Could you output, exactly and with nothing else, every line from the one that contains "The width and height of the screenshot is (354, 265)." through the last line of the listing below?

Supplied data
BEGIN

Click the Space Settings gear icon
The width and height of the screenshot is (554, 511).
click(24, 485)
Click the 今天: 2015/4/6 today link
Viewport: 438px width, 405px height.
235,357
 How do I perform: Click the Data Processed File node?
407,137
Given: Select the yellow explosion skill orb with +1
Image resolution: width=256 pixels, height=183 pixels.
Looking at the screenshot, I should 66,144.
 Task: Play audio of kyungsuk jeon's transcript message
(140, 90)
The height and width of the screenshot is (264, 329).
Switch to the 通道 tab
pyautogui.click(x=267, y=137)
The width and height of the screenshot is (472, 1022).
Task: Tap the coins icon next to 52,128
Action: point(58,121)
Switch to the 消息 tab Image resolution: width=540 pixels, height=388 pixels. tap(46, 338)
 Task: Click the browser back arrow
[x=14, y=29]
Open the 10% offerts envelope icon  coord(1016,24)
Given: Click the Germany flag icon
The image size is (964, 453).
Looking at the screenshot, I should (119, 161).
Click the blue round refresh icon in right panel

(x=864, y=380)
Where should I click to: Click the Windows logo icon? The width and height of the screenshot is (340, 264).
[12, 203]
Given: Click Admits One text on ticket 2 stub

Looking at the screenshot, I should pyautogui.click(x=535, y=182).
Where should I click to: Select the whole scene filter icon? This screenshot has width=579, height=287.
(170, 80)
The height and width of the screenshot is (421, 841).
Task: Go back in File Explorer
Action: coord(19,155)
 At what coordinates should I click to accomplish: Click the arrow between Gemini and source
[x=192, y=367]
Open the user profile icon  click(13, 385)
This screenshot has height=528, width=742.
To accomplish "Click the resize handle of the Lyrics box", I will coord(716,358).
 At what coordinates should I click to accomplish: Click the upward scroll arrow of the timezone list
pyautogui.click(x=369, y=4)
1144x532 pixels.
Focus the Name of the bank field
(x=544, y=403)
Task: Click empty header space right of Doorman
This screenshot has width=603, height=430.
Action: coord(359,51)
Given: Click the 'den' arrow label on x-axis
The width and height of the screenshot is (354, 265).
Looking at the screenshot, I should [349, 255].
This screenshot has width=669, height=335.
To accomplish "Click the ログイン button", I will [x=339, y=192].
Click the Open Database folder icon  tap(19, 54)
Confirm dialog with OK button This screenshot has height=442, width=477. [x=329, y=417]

END

Result for this task
The width and height of the screenshot is (354, 265).
Looking at the screenshot, I should [349, 255].
This screenshot has width=669, height=335.
To accomplish "Click the ログイン button", I will [x=339, y=192].
Click the Open Database folder icon  tap(19, 54)
Confirm dialog with OK button This screenshot has height=442, width=477. [x=329, y=417]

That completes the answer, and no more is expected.